DIRECTIONS FOR THIS TASK: Copy out the entire listing below word for word, keeping every line in its original order and form.

LISTED ENTRIES:

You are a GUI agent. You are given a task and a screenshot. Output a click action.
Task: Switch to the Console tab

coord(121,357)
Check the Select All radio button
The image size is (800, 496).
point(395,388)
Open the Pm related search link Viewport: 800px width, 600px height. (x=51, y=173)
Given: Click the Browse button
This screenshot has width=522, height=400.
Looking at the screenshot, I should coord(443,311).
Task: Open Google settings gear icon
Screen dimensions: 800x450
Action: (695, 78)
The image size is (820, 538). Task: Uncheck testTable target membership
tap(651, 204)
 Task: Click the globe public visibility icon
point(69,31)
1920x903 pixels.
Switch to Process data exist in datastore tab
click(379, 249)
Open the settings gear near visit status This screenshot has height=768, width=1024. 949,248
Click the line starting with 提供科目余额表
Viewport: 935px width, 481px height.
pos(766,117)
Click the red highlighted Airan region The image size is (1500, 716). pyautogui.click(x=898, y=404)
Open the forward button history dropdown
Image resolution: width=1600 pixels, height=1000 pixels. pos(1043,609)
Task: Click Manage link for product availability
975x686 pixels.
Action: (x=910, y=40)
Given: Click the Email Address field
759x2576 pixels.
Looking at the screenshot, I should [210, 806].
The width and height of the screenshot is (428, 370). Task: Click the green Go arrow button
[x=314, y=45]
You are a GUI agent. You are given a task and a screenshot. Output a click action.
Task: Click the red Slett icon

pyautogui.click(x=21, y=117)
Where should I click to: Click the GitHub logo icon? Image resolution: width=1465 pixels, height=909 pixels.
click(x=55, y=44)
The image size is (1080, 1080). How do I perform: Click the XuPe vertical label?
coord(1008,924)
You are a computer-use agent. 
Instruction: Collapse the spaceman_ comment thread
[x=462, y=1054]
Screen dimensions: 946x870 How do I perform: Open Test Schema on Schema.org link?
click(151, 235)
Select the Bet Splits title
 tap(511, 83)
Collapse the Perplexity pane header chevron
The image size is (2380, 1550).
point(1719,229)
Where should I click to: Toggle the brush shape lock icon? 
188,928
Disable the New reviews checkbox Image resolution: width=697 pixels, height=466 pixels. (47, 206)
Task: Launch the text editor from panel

SOLUTION FOR THIS PROBLEM:
You are a GUI agent. You are given a task and a screenshot. Output a click action.
Task: Switch to the Console tab

coord(121,357)
Check the Select All radio button
The image size is (800, 496).
point(395,388)
Open the Pm related search link Viewport: 800px width, 600px height. (x=51, y=173)
Given: Click the Browse button
This screenshot has width=522, height=400.
Looking at the screenshot, I should coord(443,311).
Task: Open Google settings gear icon
Screen dimensions: 800x450
Action: (695, 78)
The image size is (820, 538). Task: Uncheck testTable target membership
tap(651, 204)
 Task: Click the globe public visibility icon
point(69,31)
1920x903 pixels.
Switch to Process data exist in datastore tab
click(379, 249)
Open the settings gear near visit status This screenshot has height=768, width=1024. 949,248
Click the line starting with 提供科目余额表
Viewport: 935px width, 481px height.
pos(766,117)
Click the red highlighted Airan region The image size is (1500, 716). pyautogui.click(x=898, y=404)
Open the forward button history dropdown
Image resolution: width=1600 pixels, height=1000 pixels. pos(1043,609)
Task: Click Manage link for product availability
975x686 pixels.
Action: (x=910, y=40)
Given: Click the Email Address field
759x2576 pixels.
Looking at the screenshot, I should [210, 806].
The width and height of the screenshot is (428, 370). Task: Click the green Go arrow button
[x=314, y=45]
You are a GUI agent. You are given a task and a screenshot. Output a click action.
Task: Click the red Slett icon

pyautogui.click(x=21, y=117)
Where should I click to: Click the GitHub logo icon? Image resolution: width=1465 pixels, height=909 pixels.
click(x=55, y=44)
The image size is (1080, 1080). How do I perform: Click the XuPe vertical label?
coord(1008,924)
You are a computer-use agent. 
Instruction: Collapse the spaceman_ comment thread
[x=462, y=1054]
Screen dimensions: 946x870 How do I perform: Open Test Schema on Schema.org link?
click(151, 235)
Select the Bet Splits title
 tap(511, 83)
Collapse the Perplexity pane header chevron
The image size is (2380, 1550).
point(1719,229)
Where should I click to: Toggle the brush shape lock icon? 
188,928
Disable the New reviews checkbox Image resolution: width=697 pixels, height=466 pixels. (47, 206)
Task: Launch the text editor from panel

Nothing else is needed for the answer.